Real danger of US-China trade war lies in Taiwan

There is no end in sight to the trade war between the US and China. ‘This could last for decades,’ sighed one official as the US began taxing $200 billion in imports from China.

This has taken the dispute to a whole new level. Not only is the amount of goods subject to tariffs four times larger than in the first round, President Trump has also threatened to slap punitive taxes on everything China exports to the US if Beijing retaliates.

Donald Trump stuck closely to his ‘America First’ message as he defended the trade war to the United Nations. He warned that the US ‘will no longer allow our workers to be victimised, our companies to be cheated, and our wealth to be plundered and transferred’.

Officially, China is now America’s ‘strategic competitor’. But in Mr Trump’s rhetoric, it is being presented as an adversary and rule-breaker, just at a time when it is trying to present itself on the world stage as a responsible leader.

The sense that the Chinese are now America’s adversaries has spilled over into the press. State media outlets such as Xinhua have been obliged to register as ‘foreign agents’ when they work in the United States.

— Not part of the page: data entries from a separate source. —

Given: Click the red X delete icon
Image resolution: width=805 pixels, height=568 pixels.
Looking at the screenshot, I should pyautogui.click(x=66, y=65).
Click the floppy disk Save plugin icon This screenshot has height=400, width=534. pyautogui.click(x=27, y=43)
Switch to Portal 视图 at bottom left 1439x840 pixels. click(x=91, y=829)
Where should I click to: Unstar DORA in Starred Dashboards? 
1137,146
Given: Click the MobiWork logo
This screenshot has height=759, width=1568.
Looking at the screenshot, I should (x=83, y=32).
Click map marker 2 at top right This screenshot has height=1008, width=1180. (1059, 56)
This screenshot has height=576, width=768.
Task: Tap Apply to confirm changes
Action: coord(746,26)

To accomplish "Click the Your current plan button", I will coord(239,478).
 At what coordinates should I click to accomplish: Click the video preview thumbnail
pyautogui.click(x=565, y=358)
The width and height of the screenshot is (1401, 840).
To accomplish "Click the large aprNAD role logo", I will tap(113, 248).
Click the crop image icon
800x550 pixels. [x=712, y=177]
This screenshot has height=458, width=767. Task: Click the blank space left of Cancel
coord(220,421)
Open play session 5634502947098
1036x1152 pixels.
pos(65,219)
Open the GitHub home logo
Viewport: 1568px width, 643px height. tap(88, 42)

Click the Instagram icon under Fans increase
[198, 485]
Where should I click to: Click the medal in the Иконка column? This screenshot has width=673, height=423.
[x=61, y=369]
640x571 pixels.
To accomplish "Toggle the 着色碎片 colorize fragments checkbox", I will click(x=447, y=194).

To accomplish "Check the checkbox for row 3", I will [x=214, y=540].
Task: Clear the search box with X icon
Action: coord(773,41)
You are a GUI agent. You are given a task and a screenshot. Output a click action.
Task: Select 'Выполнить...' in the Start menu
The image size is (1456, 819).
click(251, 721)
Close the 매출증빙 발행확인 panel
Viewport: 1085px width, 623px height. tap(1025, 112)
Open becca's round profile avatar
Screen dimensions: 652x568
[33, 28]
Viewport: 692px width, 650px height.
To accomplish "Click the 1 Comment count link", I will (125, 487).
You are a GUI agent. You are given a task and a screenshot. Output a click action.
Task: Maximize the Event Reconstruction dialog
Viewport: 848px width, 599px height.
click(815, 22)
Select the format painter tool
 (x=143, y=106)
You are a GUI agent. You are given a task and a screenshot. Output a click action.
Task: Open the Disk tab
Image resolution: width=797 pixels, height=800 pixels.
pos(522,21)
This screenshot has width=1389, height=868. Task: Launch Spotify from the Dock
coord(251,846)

In response, the Chinese media has stopped playing down the story of the trade war, which doesn’t fit well with their usual narrative of China as a friendly, cooperative country. The Global Times warned that ‘China is a big and powerful nation, so whether it is a confrontation with China economically or militarily, it would come at a huge price’.

Meanwhile China Daily noted: ‘That the issue is increasingly moving beyond trade is the real cause of concern and that is where the real danger lies.’

One potential flashpoint is the status of Taiwan, which the Pentagon has praised as ‘an important force for political stability, military balance, and economic progress in the region’.The US approved a $330 million arms sale to Taiwan last month, just as it slapped further tariffs on goods imported from mainland China. The government has also made it easier for US businesses to trade with Taiwan and much harder to trade with China.

This riles Xi Jinping’s administration, which contends that Taiwan is part of Chinese territory under its ‘One China’ policy. It also acts as a potential setback to China’s grandiose plans to become the world’s leader in technology by 2025. That goal will be difficult to achieve without cooperation from the United States and support from technologically-advanced Taiwan.

Adding Taiwan to the agenda will also add another layer of complexity to talks aimed at resolving the US-China trade dispute.

China is reluctant to give up what it sees as its sovereign rights, including its territorial claim upon Taiwan. But in order to de-escalate the dispute, it will have to make concessions.

Past Chinese administrations would probably have found ways to make discreet compromises but President Xi is not one to relinquish ground easily. That means the tension is likely to rise. Unfortunately, with Taiwan stuck in the middle, it significantly raises the level of danger for Asia.